• YOUR GOAL
Reproduce the material below word for word, starting at the line that contains "Click the red dot on the Seedance 2 window" and ending at the last line of the material.

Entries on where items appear
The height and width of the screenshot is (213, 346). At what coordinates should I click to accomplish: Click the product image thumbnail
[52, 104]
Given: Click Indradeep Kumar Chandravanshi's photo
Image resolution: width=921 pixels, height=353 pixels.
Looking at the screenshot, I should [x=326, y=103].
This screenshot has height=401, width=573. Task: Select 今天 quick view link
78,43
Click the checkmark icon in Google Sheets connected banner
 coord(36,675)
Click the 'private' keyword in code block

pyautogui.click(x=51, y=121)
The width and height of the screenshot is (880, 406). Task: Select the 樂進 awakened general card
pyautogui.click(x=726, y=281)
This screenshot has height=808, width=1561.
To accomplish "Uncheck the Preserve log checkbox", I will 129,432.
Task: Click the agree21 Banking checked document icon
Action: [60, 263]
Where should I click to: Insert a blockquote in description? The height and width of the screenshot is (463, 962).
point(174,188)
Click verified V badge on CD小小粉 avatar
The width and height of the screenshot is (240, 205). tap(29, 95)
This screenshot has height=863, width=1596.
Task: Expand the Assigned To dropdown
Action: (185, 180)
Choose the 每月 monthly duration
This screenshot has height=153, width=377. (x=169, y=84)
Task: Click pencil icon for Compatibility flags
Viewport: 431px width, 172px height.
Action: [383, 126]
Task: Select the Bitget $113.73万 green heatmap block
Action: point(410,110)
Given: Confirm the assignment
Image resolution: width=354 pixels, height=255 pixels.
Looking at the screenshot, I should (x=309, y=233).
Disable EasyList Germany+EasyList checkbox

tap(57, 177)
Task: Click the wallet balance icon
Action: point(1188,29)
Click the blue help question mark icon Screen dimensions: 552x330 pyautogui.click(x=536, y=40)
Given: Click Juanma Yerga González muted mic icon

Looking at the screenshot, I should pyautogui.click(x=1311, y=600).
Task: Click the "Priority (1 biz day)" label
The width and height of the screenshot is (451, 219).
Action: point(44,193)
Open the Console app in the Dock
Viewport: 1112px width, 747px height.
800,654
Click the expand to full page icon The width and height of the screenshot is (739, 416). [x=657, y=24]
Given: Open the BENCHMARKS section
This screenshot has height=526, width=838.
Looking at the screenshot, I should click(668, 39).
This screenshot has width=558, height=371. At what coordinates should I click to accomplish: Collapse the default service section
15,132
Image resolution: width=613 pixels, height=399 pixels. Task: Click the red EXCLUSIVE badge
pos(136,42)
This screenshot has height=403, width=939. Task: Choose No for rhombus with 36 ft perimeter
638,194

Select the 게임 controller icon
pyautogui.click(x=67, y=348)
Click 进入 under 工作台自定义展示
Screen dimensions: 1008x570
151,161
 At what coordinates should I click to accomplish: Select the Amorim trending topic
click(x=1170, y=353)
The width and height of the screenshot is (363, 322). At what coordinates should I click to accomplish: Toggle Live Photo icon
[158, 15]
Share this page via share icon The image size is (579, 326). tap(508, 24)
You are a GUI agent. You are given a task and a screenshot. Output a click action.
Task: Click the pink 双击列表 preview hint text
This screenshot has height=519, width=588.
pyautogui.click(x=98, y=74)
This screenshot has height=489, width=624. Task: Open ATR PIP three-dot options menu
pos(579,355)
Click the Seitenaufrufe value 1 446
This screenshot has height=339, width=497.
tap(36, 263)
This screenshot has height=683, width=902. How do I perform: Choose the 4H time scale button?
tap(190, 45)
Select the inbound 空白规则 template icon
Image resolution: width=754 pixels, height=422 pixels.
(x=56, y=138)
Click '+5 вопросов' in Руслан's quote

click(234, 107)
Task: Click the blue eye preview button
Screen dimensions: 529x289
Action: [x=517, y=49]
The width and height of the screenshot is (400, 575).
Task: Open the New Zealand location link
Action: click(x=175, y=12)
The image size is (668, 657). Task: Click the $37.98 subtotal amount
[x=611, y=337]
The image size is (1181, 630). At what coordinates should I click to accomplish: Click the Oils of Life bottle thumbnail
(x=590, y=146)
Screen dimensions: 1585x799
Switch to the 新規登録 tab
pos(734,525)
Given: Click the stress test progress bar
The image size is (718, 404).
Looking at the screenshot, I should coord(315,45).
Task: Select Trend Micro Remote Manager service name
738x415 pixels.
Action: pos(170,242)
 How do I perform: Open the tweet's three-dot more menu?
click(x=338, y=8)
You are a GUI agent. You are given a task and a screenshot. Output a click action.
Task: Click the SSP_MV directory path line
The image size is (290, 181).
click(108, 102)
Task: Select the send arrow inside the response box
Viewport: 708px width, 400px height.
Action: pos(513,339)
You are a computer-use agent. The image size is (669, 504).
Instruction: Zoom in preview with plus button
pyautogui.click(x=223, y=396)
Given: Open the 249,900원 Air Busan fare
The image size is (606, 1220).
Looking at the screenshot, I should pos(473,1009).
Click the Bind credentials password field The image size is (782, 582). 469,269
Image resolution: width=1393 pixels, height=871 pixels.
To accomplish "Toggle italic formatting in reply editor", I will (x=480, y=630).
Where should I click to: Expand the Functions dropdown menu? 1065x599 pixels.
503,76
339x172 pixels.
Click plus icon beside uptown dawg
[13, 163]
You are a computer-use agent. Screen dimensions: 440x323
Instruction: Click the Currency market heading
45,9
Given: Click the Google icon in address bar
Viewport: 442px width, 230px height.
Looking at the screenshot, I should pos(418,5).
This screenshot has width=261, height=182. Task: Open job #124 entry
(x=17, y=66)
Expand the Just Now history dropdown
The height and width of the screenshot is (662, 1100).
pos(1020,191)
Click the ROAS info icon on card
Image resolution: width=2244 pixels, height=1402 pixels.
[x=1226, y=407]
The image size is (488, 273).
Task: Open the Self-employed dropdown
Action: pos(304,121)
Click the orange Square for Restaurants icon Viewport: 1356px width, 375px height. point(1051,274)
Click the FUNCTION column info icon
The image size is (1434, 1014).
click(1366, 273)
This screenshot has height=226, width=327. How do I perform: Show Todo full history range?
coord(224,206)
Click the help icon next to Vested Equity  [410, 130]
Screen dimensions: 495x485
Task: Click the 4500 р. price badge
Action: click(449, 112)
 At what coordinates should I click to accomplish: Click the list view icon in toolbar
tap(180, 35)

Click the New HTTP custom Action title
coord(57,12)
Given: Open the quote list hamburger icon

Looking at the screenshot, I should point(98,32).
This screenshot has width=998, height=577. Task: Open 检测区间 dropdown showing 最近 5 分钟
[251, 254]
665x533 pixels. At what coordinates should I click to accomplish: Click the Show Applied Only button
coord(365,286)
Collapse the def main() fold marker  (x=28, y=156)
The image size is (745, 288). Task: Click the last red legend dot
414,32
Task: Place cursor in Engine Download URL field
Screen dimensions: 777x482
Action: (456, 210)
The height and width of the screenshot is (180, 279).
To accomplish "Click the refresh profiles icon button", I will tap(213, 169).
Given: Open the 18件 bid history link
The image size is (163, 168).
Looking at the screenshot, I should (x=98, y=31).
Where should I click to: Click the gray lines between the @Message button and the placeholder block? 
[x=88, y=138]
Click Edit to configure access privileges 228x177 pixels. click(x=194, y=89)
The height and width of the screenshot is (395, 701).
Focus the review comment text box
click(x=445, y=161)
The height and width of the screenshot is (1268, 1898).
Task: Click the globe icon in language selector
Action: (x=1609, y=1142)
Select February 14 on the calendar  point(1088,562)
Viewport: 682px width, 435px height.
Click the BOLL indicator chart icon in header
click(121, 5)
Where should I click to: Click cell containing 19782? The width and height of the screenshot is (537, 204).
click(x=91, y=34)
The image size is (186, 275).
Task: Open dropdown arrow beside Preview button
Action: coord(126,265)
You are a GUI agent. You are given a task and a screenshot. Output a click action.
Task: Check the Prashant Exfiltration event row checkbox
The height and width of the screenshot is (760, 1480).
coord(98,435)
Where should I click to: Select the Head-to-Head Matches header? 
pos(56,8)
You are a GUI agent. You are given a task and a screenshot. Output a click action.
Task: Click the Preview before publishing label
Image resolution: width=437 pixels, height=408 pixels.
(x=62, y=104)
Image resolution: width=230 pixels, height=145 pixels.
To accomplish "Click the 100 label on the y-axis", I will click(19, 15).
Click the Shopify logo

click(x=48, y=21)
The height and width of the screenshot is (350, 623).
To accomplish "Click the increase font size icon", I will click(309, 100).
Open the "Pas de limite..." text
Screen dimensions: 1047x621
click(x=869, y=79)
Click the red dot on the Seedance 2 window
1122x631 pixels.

• RESULT BELOW
Click the red dot on the Seedance 2 window
1122x631 pixels.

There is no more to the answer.